[Work instruction]
Starting with the line containing "Expand arrow after gdpr-obecne-narizeni URL" and going on through the line containing "Given: Open the analytics chart sidebar icon", return the lines of the data below exactly, and only those.

[Information given]
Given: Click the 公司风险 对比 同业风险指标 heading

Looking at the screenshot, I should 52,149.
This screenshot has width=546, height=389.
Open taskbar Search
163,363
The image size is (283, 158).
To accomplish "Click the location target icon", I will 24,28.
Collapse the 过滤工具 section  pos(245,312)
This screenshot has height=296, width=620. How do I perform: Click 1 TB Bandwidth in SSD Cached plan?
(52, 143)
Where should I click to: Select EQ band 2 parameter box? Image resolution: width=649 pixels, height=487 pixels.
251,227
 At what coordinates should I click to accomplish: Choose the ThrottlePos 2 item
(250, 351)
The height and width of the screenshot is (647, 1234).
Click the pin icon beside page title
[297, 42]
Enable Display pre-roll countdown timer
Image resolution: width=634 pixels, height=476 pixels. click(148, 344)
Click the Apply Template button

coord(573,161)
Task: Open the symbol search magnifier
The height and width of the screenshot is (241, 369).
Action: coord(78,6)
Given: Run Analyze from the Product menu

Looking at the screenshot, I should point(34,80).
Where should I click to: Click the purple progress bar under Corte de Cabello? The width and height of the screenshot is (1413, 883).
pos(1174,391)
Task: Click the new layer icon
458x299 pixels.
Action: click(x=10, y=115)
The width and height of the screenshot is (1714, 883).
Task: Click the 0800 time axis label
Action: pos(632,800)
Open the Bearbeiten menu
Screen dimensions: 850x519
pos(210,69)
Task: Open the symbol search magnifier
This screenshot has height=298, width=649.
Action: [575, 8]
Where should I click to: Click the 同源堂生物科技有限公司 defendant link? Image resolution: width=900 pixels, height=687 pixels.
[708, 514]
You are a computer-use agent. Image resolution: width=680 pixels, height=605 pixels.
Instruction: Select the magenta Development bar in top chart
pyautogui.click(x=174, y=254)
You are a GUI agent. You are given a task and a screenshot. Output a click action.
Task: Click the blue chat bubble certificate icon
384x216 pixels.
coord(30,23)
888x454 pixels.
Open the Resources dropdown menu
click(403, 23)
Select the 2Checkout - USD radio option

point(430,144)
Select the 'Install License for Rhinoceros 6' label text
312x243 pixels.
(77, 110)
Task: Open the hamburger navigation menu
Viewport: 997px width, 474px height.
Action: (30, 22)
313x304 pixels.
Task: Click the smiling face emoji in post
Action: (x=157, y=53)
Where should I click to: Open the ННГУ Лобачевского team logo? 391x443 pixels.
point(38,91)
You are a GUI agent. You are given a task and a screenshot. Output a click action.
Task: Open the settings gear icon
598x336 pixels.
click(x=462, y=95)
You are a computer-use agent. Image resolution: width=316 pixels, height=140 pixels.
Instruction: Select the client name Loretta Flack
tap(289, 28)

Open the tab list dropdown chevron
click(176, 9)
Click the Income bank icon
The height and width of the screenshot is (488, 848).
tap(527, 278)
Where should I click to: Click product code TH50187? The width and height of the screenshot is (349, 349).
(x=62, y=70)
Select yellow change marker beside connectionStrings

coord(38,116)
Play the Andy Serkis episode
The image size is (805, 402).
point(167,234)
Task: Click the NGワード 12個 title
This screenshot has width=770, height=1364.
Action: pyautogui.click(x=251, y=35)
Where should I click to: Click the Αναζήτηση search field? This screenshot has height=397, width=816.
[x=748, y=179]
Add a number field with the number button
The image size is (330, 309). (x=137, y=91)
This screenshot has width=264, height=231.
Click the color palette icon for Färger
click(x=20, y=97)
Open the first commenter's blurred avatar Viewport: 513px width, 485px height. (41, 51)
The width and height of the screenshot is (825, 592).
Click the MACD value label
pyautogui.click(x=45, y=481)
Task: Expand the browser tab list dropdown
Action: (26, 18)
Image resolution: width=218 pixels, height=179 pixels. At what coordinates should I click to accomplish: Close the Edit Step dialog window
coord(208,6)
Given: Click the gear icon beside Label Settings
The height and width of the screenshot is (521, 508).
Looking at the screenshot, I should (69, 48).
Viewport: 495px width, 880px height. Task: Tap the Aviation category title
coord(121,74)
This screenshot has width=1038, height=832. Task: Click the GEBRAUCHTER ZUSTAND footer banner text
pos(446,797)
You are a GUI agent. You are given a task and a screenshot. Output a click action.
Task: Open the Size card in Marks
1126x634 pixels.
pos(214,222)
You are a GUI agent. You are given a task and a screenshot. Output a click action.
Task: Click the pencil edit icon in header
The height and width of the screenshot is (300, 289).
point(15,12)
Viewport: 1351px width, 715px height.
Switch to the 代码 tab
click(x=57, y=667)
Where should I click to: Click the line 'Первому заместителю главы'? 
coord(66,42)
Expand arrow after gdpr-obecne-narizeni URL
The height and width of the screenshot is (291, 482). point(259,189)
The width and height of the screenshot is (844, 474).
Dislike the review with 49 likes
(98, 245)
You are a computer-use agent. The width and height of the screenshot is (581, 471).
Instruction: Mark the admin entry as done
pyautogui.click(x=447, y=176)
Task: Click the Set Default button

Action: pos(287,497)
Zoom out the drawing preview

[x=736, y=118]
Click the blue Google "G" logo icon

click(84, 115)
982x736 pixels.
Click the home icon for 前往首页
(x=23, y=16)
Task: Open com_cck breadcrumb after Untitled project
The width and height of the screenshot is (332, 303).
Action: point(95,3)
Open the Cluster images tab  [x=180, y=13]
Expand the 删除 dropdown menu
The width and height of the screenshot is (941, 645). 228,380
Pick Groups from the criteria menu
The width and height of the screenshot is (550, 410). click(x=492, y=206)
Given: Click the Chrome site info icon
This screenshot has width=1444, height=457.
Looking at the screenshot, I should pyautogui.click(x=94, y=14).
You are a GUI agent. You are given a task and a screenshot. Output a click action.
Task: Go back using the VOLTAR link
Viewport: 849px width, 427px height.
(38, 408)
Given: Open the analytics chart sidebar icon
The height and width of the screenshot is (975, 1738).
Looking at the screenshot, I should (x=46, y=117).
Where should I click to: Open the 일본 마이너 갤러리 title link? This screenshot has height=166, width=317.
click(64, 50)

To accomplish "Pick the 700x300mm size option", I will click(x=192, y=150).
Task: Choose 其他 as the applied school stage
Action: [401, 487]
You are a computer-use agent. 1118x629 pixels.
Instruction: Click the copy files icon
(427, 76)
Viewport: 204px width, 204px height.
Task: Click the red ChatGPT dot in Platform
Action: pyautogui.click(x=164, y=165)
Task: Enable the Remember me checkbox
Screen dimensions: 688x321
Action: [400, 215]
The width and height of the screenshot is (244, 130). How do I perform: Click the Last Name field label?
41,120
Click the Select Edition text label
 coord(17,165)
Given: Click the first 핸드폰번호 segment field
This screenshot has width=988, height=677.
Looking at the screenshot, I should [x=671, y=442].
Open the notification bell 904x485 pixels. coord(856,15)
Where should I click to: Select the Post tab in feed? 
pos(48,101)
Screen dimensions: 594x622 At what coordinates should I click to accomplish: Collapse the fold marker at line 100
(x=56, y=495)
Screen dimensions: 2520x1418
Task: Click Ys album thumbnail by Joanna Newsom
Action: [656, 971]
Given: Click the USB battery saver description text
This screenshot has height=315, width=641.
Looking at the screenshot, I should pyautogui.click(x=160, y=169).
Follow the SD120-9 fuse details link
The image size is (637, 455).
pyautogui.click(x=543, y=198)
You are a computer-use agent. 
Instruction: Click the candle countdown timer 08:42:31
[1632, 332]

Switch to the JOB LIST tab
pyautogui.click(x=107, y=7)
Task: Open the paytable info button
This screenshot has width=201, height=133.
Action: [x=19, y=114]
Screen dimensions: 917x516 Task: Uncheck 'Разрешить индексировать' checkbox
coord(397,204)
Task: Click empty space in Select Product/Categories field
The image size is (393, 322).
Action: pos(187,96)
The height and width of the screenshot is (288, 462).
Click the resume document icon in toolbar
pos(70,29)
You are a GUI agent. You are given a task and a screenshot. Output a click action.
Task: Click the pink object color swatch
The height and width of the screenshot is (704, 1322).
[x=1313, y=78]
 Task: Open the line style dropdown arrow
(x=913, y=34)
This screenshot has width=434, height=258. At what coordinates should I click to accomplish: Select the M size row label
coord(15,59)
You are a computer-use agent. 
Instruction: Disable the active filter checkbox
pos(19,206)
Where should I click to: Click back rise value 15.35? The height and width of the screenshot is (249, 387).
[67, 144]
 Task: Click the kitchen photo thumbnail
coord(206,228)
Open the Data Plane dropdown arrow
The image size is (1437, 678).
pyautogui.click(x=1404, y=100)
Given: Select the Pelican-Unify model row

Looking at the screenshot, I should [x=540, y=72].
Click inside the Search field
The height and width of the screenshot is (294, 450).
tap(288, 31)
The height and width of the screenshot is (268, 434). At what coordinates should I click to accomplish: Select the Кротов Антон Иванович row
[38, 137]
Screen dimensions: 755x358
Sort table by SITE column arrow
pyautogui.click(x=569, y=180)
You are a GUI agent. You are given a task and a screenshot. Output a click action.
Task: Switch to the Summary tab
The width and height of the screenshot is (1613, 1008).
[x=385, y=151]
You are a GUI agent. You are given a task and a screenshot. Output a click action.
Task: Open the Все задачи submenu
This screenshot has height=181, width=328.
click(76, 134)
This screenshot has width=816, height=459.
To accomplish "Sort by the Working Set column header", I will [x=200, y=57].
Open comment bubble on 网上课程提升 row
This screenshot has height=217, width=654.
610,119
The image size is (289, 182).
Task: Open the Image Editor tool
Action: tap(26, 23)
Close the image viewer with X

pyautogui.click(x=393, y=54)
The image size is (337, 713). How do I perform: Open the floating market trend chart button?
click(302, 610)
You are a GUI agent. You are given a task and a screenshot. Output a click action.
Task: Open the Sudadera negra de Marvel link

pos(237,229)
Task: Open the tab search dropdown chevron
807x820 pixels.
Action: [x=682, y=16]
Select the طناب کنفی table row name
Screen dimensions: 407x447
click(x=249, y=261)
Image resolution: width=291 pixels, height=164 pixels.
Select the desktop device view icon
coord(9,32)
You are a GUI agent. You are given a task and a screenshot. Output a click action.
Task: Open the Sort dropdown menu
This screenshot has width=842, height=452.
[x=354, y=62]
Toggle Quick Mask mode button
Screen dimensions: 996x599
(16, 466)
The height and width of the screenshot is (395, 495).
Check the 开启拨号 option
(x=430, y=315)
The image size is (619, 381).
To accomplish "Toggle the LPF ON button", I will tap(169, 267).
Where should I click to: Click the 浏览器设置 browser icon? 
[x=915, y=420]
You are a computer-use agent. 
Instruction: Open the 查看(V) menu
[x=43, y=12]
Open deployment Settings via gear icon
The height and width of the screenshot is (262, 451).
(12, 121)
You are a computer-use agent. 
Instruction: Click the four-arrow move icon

[Exercise answer]
Expand arrow after gdpr-obecne-narizeni URL
The height and width of the screenshot is (291, 482). point(259,189)
The width and height of the screenshot is (844, 474).
Dislike the review with 49 likes
(98, 245)
You are a computer-use agent. The width and height of the screenshot is (581, 471).
Instruction: Mark the admin entry as done
pyautogui.click(x=447, y=176)
Task: Click the Set Default button

Action: pos(287,497)
Zoom out the drawing preview

[x=736, y=118]
Click the blue Google "G" logo icon

click(84, 115)
982x736 pixels.
Click the home icon for 前往首页
(x=23, y=16)
Task: Open com_cck breadcrumb after Untitled project
The width and height of the screenshot is (332, 303).
Action: point(95,3)
Open the Cluster images tab  [x=180, y=13]
Expand the 删除 dropdown menu
The width and height of the screenshot is (941, 645). 228,380
Pick Groups from the criteria menu
The width and height of the screenshot is (550, 410). click(x=492, y=206)
Given: Click the Chrome site info icon
This screenshot has width=1444, height=457.
Looking at the screenshot, I should pyautogui.click(x=94, y=14).
You are a GUI agent. You are given a task and a screenshot. Output a click action.
Task: Go back using the VOLTAR link
Viewport: 849px width, 427px height.
(38, 408)
Given: Open the analytics chart sidebar icon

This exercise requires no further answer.